__TEXT BLOCK__.
▬▬▬▬▬▬
RAxML is not executed via command line or graphical user interface, but with a batch file. The complete command line is written into the batch file before starting the analysis. Here is an example command line for an „easy & fast“ ML analysis with bootstrapping:

.. code::

  RAxML-7.0.3-WIN.exe -f a -o taxaname_1,taxaname_2 -x 12345 -p 12345 -# 500 -m GTRGAMMAI -s name_alignment.phy -n suffix_of_output_file (e.g. Run01)

Start RAxML
^^^^^^^^^^^

.. important::
  The executable file (``RAxML-7.0.3-WIN.exe``), the batch file (``name.batch``) and the ``.phylip`` file have to be in the same folder. To start the program click on the ``batch`` file.

RAxML results
^^^^^^^^^^^^^

The „easy & fast“ analysis generates four output files:

- ``RAxML_info.RUN01``
 - Text file with all likelihood-values + time/bootstrap
- ``RAxML_bootstrap.RUN01``
 - Text file with all bootstrap trees
- ``RAxML_bestTree.RUN01``
 - Tree with the best likelihood-value without bootstraps
- ``RAxML_bipartitions.RUN01``
 - Tree with the best Likelihood value + bootstraps
 - Can be open directly in FigTree

.. note::
  These four files should be copied to a separate folder (``RAxML_Bsp_18S`` or ``ef``) after every analysis to avoid overwriting. To limit the risk of overwriting results, each RAxML analysis can also be started from a separate folder. This folder contains all important files (alignment, analysis specific batch file, results) after the analysis.
▬▬▬▬▬▬
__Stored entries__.
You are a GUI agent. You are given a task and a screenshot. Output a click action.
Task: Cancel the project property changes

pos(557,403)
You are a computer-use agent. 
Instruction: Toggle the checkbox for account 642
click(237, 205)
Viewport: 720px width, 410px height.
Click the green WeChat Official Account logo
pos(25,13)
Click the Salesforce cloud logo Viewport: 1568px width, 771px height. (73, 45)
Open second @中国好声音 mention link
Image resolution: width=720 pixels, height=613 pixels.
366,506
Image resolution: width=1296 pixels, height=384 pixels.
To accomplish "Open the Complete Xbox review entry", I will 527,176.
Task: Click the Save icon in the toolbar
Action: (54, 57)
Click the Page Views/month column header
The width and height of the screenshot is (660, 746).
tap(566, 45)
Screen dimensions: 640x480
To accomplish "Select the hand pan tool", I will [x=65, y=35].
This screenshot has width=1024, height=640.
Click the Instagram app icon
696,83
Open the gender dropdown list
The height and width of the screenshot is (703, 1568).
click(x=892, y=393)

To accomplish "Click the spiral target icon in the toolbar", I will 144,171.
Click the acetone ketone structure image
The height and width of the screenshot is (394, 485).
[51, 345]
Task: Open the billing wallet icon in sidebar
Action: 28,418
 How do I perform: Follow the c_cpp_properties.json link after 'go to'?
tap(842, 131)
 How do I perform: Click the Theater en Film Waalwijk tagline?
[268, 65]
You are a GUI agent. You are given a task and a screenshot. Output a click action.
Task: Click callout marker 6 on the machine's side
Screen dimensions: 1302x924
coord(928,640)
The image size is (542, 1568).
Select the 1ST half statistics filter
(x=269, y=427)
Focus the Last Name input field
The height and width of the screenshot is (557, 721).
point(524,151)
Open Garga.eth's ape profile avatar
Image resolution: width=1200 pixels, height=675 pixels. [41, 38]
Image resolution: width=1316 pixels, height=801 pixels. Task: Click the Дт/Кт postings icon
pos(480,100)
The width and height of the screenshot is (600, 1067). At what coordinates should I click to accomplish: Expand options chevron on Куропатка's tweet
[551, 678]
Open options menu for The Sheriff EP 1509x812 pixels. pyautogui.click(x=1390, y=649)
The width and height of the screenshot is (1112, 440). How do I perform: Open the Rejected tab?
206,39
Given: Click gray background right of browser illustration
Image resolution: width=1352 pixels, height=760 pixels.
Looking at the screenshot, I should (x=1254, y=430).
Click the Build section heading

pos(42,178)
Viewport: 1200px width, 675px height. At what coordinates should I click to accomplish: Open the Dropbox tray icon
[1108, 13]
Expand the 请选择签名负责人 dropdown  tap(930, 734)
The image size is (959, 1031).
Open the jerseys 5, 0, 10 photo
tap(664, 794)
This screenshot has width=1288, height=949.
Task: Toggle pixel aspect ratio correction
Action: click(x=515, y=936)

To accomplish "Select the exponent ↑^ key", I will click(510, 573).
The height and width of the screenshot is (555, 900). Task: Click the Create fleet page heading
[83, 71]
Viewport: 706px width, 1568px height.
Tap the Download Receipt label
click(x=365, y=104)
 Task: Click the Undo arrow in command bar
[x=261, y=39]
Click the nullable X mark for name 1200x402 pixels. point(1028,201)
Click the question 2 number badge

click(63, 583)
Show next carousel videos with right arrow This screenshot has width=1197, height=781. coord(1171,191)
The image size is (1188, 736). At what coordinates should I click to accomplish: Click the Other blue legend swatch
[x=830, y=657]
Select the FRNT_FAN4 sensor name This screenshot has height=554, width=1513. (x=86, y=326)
▬▬▬▬▬▬
__EXERCISE REQUIREMENTS__.
- a) According to the RAxML text, why should the four output files be copied to a separate folder after every analysis?
- b) In the RAxML text, which output file can be opened directly in FigTree?
- c) Please rewrite the paragraph of the RAxML text beginning "These four files should be copied" as a short list that keeps its main facts.
The listing is not needed for anything here.

__EXPECTED RESPONSES__.
- a) They should be copied after every analysis to avoid overwriting them.

- b) RAxML_bipartitions.RUN01

- c)
- After every analysis, copy the four output files to a separate folder (RAxML_Bsp_18S or ef) to avoid overwriting.
- Each RAxML analysis can also be started from a separate folder to limit the risk of overwriting results.
- After the analysis, that folder contains all important files: the alignment, the analysis-specific batch file and the results.